__What you are asked to do__.
Look through the listing below for lines containing the word "width". State only their number.

__Supplied material__.
[Start of section]
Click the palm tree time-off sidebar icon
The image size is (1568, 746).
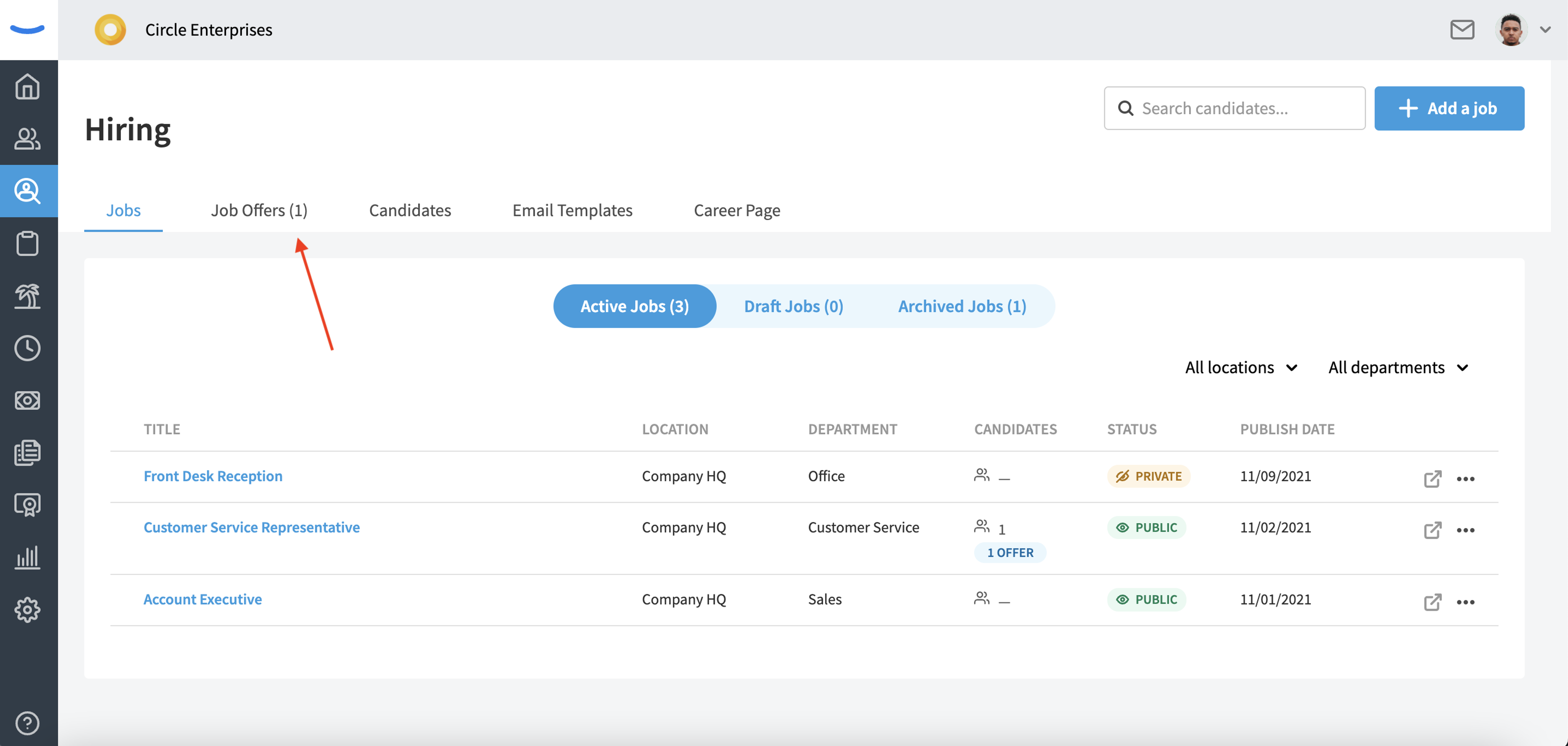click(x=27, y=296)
[End of section]
[Start of section]
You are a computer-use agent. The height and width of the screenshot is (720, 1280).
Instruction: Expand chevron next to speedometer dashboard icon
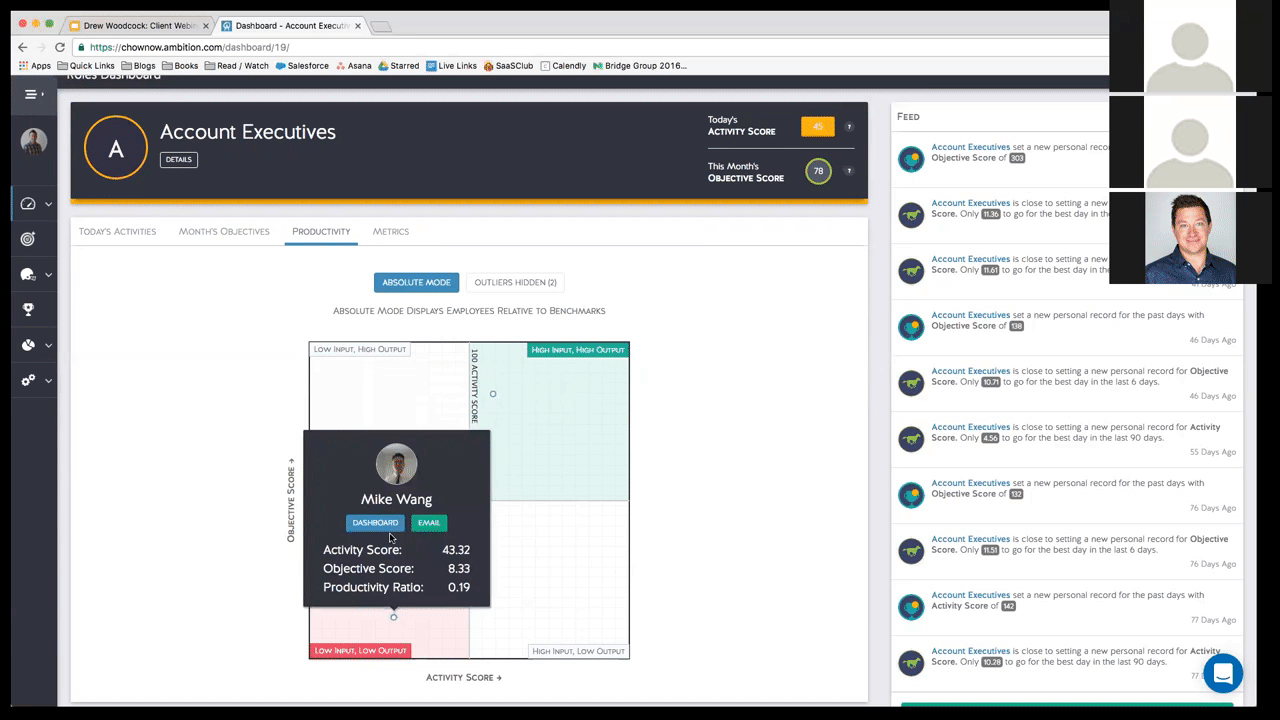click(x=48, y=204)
[End of section]
[Start of section]
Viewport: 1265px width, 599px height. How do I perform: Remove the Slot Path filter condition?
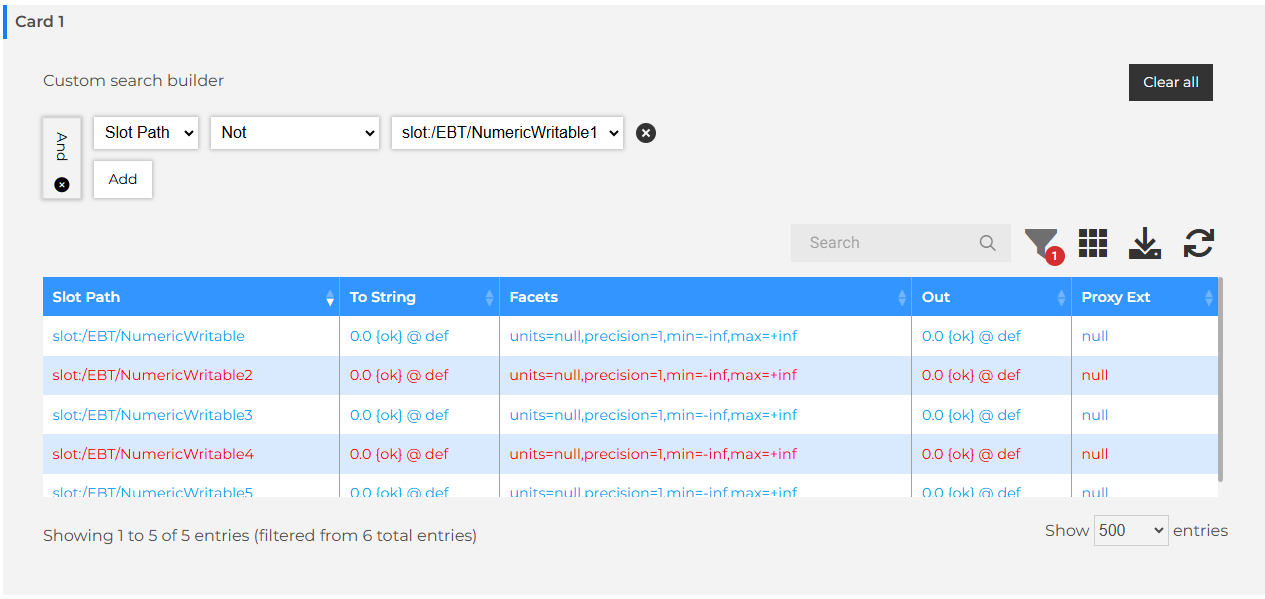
[End of section]
__Written answer__.
2